-- EXERCISE MATERIALS --
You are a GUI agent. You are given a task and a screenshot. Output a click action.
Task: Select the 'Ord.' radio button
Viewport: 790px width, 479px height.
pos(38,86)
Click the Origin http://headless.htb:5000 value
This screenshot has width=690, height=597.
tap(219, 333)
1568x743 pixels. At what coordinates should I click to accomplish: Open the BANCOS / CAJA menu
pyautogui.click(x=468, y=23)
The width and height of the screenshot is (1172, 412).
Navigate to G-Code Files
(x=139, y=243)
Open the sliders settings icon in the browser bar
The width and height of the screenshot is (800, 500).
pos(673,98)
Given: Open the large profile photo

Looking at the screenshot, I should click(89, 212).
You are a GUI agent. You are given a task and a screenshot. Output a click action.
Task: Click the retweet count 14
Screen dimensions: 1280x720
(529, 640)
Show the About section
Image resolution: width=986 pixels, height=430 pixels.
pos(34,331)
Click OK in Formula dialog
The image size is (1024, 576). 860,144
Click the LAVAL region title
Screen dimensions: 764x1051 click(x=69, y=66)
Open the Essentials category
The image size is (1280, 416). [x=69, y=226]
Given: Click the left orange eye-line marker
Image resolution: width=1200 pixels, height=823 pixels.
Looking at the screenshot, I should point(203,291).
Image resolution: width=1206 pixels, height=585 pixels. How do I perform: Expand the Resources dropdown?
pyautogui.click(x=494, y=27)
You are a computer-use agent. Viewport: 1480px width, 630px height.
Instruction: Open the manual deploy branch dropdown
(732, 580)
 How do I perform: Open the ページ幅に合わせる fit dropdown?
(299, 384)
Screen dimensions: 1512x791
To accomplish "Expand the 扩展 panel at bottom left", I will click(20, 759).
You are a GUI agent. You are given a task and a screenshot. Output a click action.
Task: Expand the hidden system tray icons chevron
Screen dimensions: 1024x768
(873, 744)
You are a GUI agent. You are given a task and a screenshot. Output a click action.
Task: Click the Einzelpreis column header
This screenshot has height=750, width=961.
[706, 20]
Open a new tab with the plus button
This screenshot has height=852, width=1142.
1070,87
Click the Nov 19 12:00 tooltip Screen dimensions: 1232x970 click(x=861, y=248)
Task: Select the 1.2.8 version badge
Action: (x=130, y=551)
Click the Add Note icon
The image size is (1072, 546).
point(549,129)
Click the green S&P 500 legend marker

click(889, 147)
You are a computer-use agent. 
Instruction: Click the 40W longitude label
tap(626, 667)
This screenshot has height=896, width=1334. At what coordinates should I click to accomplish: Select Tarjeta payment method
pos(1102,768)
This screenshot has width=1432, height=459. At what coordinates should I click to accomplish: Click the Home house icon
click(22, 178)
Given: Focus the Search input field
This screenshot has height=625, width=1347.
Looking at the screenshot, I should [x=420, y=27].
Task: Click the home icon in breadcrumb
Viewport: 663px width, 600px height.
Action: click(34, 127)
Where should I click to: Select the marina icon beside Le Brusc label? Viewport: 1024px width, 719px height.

-- GOAL OF THE EXERCISE --
Copy each line of the entries in which the string "left" is found.

-- FINISHED TASK --
Given: Click the left orange eye-line marker
To accomplish "Expand the 扩展 panel at bottom left", I will click(20, 759).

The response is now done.